Japan’s 100-Yen Shops Boom In Pandemic But The Model Faces Challenges

thenewsmotion.com -- Jan 03
While Japan has a reputation as one of the most expensive countries in the world, there are still bargains to be had, most notably at the country’s ubiquitous “100 Yen” shops, where most of the goods cost less than a dollar each.
With the pandemic biting into many people’s salaries and allowances, Japanese shoppers have turned to the discount stores to buy everyday goods. There are over 8,000 of the stores and they brought in 900 billion yen (nearly $9 billion) for the first time in FY2020 according to a Yahoo News report from the Teikoku Data Bank.

The number of stores of the five major companies running 100-yen shops increased by 40 percent over the past 10 years. In addition to continuing aggressive store openings, demand for a wide range of items, including kitchen utensils, daily necessities, interior goods and stationery, has rapidly expanded since the pandemic began.

The number of products has diversified during this period of expansion but the quality of goods is surprisingly high and analysts are predicting further expansion in the years to come.

Seria, which is popular among female customers for its fashionable miscellaneous goods, posted 51.991 billion yen in sales (a 6.9% increase from the same period last year). In addition to focusing on product development under the theme of “pursue attractiveness as a 100-yen shop,” the company is also promoting the introduction of self-checkout stores.
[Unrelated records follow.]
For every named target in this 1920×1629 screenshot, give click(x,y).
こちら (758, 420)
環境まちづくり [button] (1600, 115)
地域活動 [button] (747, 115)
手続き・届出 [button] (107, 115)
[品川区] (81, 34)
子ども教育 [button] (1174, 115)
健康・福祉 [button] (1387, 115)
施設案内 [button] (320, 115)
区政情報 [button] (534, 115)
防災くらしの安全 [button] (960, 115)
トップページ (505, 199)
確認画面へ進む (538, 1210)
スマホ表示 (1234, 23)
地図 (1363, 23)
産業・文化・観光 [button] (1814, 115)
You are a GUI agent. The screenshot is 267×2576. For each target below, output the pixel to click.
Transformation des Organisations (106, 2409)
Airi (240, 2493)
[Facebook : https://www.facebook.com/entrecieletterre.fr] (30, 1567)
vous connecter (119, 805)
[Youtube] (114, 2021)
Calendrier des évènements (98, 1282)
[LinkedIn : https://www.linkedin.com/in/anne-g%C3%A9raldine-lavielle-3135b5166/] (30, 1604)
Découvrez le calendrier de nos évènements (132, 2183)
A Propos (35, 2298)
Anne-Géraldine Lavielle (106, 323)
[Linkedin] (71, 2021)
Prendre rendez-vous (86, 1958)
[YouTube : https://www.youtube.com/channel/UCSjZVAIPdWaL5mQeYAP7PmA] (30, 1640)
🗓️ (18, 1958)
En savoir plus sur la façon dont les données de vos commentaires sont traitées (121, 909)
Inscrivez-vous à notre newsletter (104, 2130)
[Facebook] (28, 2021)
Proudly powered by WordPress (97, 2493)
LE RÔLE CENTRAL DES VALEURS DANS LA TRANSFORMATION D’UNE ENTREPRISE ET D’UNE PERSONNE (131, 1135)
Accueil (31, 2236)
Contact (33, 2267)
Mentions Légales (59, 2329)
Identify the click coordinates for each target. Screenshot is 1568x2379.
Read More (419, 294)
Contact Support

Seria’s operating profit ratio is the highest among the three listed companies, with a business model that generates high profits.

Watts was the only company among the three listed conglomerates to lose revenue and profits this year. The company is trying to differentiate itself from other companies by introducing products other than 100-yen items, mainly household goods. The company has also entered the mail order business, which is said to be unsuitable for 100-yen items.

But while business is booming, the increased competition is starting to show in the companies’ results, and it seems the business model, which has supported growth due to the increase in the number of stores and customers, has become saturated.